Abstract
Purpose :
Late onset retinal degeneration, L-ORD, is an autosomal dominant disorder with striking similarities to AMD including the formation of sub-RPE basal deposits. The S163R mutation in the C1QTNF5 gene was identified as a cause of the disorder. CTRP5, complement 1q tumor necrosis factor protein 5, is expressed and secreted by the RPE, is associated with Bruch's membrane and may have a role in the organization of extracellular matrix. The purpose of this study was to elucidate potential mechanisms underlying L-ORD by analyzing the proteins in Bruch's membrane/choroid and the associated basal deposits in a mouse model of
L-ORD.
Methods :
Knock-in mice heterozygous (Ctrp5+/-) and homozygous (Ctrp5+/+) for the S163R mutation, Ctrp5 knockout mice (Ctrp5-/-) and wild type C57BL/6 mice were studied. Bruch's membrane/choroid was dissected from eyes from 5 and 18 mo mice. Samples were composites from 4 or more mice and up to 4 samples of each genotype and time point were analyzed (total of 24 samples). Proteins were solubilized, in-gel trypsin digested and the peptide masses were determined by mass spectrometry. Identification and quantification of peptides and proteins were done using MaxQuant software.
Results :
Principal component analysis showed that the major differences among all samples were primarily related to age and secondarily to genetics. The major proteins with altered expression levels that led to these separations include extracellular matrix (ECM) components, proteins with roles in maintaining the integrity of extracellular matrix and immune system related proteins. The Ctrp5 mutation led to decreased levels of some ECM proteins and to changes in the accumulation of other ECM proteins with age.

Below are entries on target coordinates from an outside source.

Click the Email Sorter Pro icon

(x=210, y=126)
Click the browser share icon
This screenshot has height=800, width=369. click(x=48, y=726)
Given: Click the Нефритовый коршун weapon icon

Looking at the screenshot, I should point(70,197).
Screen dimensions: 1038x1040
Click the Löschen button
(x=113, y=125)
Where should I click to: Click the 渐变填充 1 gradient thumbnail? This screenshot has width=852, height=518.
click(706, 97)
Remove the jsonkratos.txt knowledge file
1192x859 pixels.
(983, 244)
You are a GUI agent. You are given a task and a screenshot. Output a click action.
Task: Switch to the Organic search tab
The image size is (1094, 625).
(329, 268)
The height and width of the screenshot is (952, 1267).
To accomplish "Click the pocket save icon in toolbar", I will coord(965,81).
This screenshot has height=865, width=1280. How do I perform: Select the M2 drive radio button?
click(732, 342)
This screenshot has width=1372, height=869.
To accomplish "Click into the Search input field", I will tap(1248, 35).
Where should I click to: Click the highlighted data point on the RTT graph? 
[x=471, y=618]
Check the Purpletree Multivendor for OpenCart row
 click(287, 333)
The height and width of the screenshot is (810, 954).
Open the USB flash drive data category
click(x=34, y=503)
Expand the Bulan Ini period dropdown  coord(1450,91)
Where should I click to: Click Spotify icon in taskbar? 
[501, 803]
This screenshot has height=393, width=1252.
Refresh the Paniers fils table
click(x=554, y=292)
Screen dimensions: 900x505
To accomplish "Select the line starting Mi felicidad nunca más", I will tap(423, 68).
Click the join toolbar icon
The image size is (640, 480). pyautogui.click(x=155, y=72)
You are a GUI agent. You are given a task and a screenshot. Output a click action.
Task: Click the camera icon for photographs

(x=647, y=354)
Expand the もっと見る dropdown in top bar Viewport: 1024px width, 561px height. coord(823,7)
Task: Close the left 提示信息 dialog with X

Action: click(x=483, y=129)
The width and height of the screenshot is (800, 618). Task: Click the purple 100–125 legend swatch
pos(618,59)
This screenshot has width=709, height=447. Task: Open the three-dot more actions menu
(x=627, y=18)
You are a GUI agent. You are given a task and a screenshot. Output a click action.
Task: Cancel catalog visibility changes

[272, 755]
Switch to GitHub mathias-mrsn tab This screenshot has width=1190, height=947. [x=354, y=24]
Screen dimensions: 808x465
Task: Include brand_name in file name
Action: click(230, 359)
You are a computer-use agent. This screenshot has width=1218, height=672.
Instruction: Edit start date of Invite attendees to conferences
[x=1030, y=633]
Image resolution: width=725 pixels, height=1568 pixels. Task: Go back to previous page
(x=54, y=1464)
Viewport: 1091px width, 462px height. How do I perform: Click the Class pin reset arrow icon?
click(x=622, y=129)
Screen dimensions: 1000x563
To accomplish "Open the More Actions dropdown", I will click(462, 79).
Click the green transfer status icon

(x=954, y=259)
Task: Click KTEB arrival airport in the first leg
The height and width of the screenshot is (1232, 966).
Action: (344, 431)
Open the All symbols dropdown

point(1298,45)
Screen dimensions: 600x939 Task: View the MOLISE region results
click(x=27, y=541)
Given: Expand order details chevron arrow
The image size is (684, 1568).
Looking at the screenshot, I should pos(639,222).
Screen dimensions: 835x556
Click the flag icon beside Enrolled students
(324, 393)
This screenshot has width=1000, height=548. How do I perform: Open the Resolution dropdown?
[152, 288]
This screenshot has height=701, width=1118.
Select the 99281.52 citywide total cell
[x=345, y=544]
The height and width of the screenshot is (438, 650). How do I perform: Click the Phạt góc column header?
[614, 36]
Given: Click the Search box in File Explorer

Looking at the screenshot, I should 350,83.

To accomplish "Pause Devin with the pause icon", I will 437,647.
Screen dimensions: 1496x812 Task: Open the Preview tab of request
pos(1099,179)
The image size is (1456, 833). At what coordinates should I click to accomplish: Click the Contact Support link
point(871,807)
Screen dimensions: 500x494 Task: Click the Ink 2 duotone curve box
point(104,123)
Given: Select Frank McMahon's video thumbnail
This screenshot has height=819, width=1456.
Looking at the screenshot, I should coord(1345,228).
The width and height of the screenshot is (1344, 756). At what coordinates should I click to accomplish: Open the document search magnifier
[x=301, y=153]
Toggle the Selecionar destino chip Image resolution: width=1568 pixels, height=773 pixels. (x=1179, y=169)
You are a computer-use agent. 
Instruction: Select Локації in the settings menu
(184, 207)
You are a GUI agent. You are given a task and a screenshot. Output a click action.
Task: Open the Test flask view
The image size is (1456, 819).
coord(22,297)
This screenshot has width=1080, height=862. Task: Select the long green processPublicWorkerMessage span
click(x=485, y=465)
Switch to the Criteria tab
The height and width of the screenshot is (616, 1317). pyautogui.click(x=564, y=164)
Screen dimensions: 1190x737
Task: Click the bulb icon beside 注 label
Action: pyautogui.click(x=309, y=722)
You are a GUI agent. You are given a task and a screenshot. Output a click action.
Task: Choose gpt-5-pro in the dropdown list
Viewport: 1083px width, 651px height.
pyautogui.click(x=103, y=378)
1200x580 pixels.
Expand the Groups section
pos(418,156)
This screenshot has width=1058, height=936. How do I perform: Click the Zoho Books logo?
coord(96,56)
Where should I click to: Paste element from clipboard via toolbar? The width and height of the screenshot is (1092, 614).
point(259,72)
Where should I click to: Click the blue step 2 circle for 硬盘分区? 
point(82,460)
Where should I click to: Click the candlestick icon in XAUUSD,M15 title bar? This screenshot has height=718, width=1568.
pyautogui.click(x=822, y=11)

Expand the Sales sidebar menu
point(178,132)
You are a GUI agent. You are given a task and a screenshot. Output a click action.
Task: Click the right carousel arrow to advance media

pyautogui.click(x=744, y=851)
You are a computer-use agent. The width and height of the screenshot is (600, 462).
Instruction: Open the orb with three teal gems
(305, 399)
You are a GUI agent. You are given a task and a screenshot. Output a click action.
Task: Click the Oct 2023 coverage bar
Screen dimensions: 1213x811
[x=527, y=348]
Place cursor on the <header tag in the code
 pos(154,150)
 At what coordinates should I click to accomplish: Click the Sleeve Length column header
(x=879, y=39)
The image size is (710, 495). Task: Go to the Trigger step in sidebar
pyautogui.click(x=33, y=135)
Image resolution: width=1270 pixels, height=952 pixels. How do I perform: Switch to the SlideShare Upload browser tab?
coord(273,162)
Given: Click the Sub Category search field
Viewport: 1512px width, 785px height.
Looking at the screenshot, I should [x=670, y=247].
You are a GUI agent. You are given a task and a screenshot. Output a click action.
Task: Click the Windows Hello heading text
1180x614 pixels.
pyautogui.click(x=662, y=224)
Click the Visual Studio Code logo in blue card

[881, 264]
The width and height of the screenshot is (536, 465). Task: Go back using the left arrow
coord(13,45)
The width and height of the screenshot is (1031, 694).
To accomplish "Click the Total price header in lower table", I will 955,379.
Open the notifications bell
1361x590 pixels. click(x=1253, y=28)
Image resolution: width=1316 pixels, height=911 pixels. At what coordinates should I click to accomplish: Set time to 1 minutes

The major changes observed were for CTRP5 and HTRA1. A 10 fold increase in CTRP5 was observed in 5 mo heterozygous knock-in mice (Ctrp5+/-) and a 20 fold increase was observed in 5 mo homozygous knock-in mice (Ctrp5+/+). The serine protease HTRA1 was increased fivefold in 5 mo heterzygous knock-in mice (Ctrp5+/-) and 15 fold in 5 mo homozygous knock-in mice (Ctrp5+/+). In the Ctrp5 knockout mice (Ctrp5-/-) the levels of HTRA1 were similar to that in wild type mice.
Conclusions :
The results suggest that the pathology of L-ORD may be the result of an increase in HTRA1 and/or the accumulation of mutant CTRP5 and altered extracellular matrix composition and structure.
This abstract was presented at the 2019 ARVO Annual Meeting, held in Vancouver, Canada, April 28 - May 2, 2019.